◆ Your task: Your answer should consist of the lines below that hold the word "computer".

::: Exercise inputs

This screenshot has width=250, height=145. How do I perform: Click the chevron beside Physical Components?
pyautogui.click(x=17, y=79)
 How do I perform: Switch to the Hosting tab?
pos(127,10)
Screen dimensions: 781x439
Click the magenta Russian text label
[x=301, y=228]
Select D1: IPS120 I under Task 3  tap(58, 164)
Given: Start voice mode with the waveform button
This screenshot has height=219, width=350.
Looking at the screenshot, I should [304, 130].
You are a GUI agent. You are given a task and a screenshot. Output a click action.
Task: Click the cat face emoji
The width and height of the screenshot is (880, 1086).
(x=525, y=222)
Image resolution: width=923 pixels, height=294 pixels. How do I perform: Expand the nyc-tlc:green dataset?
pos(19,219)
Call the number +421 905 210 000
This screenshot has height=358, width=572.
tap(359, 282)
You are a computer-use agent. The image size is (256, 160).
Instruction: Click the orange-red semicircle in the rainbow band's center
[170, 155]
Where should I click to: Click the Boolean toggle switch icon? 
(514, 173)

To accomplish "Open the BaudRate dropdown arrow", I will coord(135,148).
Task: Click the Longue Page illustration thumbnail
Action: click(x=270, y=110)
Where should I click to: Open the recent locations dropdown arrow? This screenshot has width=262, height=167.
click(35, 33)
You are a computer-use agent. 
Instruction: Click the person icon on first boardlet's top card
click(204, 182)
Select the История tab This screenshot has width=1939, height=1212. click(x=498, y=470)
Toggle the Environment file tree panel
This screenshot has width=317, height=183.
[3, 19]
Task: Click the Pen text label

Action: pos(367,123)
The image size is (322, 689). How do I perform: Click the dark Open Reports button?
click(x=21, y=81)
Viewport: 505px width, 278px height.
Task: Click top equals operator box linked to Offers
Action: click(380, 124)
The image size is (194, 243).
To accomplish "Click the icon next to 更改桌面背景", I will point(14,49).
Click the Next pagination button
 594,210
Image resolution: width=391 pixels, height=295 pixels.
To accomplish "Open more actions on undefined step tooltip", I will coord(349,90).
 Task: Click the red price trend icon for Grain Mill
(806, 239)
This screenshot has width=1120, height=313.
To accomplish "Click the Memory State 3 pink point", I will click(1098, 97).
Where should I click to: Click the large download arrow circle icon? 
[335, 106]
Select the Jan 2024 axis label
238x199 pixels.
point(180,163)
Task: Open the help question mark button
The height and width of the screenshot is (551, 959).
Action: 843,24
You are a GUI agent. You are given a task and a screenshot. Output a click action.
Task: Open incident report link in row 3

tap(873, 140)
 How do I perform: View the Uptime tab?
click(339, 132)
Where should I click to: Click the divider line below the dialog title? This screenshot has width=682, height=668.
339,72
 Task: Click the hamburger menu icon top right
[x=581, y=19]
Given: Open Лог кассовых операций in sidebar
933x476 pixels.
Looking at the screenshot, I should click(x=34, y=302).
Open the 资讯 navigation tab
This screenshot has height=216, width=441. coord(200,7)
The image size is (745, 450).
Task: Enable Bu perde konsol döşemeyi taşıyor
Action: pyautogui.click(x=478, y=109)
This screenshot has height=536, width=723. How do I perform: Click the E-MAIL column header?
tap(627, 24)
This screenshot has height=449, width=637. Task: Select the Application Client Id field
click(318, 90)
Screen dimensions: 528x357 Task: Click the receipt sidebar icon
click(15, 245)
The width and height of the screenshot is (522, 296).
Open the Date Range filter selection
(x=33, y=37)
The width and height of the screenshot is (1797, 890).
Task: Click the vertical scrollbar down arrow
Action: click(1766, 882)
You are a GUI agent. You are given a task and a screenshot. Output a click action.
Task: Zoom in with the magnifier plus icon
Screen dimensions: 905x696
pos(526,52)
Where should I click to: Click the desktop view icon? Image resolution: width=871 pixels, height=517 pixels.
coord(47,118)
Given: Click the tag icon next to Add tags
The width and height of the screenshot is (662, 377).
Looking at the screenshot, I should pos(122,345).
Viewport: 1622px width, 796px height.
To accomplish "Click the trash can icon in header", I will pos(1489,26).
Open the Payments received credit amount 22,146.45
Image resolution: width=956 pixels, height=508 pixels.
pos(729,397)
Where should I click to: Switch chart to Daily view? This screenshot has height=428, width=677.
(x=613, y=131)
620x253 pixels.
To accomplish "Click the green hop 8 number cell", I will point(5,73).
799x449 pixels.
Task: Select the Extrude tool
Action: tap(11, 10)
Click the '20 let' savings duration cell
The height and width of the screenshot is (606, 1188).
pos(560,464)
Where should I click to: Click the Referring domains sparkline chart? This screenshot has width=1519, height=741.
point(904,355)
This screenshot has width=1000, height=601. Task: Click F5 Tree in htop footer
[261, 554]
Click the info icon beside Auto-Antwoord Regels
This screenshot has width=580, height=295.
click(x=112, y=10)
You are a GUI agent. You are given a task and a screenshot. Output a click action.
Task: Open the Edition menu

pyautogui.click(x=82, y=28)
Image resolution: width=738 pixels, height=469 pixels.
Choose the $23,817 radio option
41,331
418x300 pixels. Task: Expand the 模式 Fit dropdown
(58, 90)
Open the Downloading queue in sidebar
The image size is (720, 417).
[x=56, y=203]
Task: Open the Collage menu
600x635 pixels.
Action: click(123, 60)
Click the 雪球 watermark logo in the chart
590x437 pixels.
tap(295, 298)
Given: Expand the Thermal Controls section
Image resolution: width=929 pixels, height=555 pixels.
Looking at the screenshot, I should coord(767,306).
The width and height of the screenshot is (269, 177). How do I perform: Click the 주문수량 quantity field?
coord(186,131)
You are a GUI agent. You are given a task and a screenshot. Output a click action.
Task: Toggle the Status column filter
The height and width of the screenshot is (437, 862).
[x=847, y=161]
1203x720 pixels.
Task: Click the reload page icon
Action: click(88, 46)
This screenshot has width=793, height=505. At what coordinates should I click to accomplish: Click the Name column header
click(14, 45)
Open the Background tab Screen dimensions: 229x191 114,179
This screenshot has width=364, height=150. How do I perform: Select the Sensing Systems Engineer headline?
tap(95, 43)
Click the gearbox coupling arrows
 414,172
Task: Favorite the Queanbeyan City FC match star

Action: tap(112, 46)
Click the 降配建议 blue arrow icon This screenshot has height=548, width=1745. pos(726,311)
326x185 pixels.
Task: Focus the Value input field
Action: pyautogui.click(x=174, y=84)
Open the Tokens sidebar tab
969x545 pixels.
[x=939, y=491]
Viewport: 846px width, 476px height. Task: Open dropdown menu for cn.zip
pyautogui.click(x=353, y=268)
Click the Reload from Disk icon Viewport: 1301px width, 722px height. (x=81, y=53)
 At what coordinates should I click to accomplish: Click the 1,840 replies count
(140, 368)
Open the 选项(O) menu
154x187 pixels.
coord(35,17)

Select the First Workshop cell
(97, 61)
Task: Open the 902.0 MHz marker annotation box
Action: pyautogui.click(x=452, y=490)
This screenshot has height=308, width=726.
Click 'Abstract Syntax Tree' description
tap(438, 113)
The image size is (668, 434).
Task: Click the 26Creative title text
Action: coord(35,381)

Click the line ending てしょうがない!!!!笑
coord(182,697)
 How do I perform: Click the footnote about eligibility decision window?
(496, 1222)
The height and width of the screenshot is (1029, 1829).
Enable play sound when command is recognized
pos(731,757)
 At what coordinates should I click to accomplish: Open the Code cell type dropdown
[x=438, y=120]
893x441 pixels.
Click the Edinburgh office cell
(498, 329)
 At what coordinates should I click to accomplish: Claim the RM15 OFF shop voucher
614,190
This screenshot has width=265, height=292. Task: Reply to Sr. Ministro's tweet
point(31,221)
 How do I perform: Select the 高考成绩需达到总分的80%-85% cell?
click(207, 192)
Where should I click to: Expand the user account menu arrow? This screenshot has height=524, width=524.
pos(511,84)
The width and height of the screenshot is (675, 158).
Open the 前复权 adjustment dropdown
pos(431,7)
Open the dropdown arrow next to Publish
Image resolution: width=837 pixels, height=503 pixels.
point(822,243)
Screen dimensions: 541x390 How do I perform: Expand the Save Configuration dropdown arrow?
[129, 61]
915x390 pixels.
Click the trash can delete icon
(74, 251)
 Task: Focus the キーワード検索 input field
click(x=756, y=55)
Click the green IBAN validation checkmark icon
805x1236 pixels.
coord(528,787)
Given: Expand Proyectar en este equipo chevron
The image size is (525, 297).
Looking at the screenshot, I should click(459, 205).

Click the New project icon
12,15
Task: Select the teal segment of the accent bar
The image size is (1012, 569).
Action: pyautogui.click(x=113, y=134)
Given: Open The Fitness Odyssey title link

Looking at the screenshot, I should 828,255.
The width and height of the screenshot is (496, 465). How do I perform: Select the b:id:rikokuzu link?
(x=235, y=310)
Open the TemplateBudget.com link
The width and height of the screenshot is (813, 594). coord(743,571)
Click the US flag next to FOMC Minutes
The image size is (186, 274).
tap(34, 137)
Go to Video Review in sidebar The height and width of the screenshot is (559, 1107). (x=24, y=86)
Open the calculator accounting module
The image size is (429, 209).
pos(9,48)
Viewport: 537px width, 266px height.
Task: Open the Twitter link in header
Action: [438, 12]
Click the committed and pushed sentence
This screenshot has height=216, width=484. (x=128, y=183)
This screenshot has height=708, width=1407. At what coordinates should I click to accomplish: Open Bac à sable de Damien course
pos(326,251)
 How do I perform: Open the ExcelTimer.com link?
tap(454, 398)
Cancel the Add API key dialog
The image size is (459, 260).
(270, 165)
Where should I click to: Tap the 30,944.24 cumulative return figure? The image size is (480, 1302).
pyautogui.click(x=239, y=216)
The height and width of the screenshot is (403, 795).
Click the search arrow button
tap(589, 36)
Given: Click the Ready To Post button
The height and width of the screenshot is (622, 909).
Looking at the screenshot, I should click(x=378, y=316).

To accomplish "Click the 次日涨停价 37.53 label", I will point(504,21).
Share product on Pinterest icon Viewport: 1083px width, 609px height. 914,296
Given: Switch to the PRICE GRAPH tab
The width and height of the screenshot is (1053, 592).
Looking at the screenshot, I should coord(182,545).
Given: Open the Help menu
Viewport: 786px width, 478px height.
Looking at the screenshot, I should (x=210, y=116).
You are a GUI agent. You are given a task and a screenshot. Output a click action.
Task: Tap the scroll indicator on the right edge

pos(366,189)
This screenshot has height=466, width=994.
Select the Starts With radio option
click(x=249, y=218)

::::::

◆ Answer space:
You are a computer-use agent. The image size is (256, 160).
You are a computer-use agent. 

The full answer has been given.